What is required ▸ Retype exactly the lines below, starting with the line that contains "ฮอทแสตมป์ อินเตอร์เทรด (61, 1855)" and ending with the last line; leave out any pictures.

────────────────────

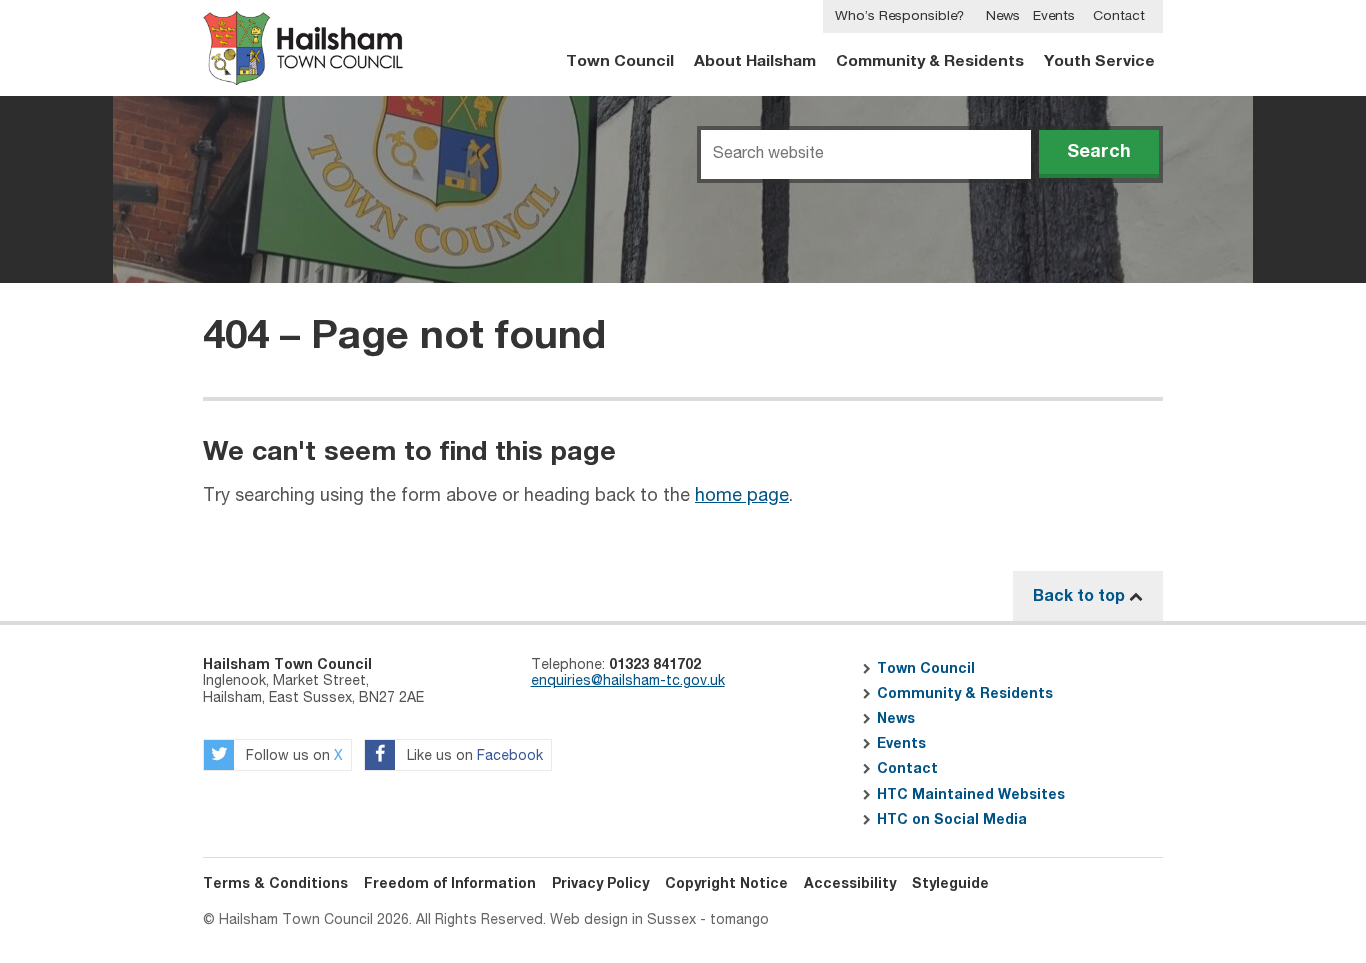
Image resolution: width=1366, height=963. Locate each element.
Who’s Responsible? (899, 16)
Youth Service (1099, 61)
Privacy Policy (600, 884)
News (1003, 16)
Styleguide (950, 884)
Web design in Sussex (623, 920)
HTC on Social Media (952, 820)
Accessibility (850, 884)
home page (742, 496)
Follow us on (292, 756)
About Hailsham (755, 61)
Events (1054, 16)
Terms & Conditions (275, 884)
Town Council (620, 61)
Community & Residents (930, 61)
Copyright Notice (726, 884)
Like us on (473, 756)
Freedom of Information (450, 884)
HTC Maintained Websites (971, 795)
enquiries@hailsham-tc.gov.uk (628, 681)
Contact (1119, 16)
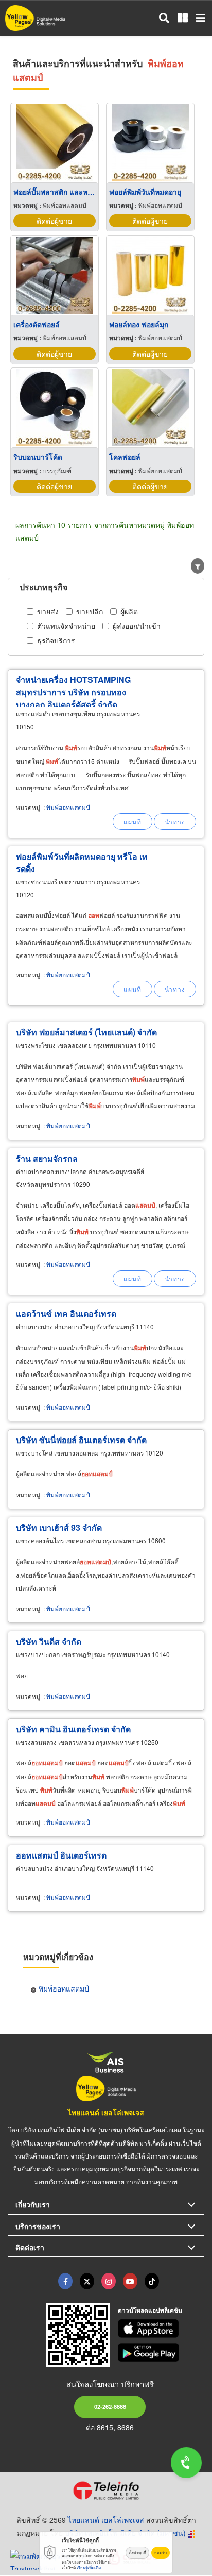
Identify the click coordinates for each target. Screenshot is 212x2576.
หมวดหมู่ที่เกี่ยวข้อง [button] (58, 1957)
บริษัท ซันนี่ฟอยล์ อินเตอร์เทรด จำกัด (81, 1440)
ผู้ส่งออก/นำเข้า (137, 626)
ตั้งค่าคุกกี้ (137, 2552)
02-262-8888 (110, 2406)
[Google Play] (161, 2352)
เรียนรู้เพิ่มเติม (89, 2567)
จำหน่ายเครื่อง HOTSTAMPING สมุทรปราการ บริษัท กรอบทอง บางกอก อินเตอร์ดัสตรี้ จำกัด (73, 692)
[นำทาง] (175, 821)
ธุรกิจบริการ (56, 640)
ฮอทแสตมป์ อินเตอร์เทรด (61, 1855)
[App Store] (161, 2328)
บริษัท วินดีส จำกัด (48, 1641)
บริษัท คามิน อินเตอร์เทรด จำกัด (73, 1729)
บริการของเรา (37, 2226)
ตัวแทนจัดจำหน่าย (66, 626)
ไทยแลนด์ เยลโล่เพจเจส (106, 2112)
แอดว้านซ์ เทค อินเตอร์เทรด (66, 1313)
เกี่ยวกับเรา (32, 2204)
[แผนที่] (132, 821)
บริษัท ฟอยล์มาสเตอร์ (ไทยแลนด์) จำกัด (86, 1032)
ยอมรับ (160, 2552)
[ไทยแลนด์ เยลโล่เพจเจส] (87, 2281)
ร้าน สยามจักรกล (47, 1158)
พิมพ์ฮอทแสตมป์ (68, 806)
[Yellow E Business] (65, 2281)
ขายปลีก (89, 611)
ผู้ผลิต (129, 611)
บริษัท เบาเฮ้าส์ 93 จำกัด (59, 1527)
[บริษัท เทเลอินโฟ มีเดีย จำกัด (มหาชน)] (106, 2490)
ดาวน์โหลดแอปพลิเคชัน (150, 2310)
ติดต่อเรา (29, 2247)
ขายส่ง (48, 611)
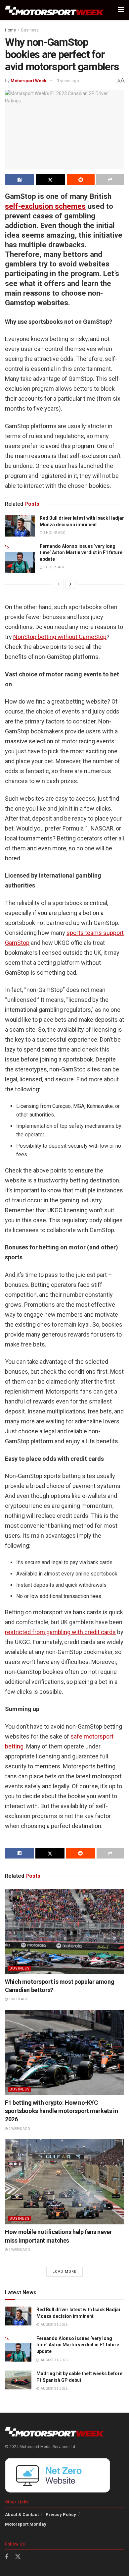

────────────────────

Task solution ▸
ฮอทแสตมป์ อินเตอร์เทรด (61, 1855)
[App Store] (161, 2328)
บริษัท วินดีส จำกัด (48, 1641)
บริษัท คามิน อินเตอร์เทรด จำกัด (73, 1729)
บริการของเรา (37, 2226)
ตัวแทนจัดจำหน่าย (66, 626)
ไทยแลนด์ เยลโล่เพจเจส (106, 2112)
แอดว้านซ์ เทค อินเตอร์เทรด (66, 1313)
เกี่ยวกับเรา (32, 2204)
[แผนที่] (132, 821)
บริษัท ฟอยล์มาสเตอร์ (ไทยแลนด์) จำกัด (86, 1032)
ยอมรับ (160, 2552)
[ไทยแลนด์ เยลโล่เพจเจส] (87, 2281)
ร้าน สยามจักรกล (47, 1158)
พิมพ์ฮอทแสตมป์ (68, 806)
[Yellow E Business] (65, 2281)
ขายปลีก (89, 611)
ผู้ผลิต (129, 611)
บริษัท เบาเฮ้าส์ 93 จำกัด (59, 1527)
[บริษัท เทเลอินโฟ มีเดีย จำกัด (มหาชน)] (106, 2490)
ดาวน์โหลดแอปพลิเคชัน (150, 2310)
ติดต่อเรา (29, 2247)
ขายส่ง (48, 611)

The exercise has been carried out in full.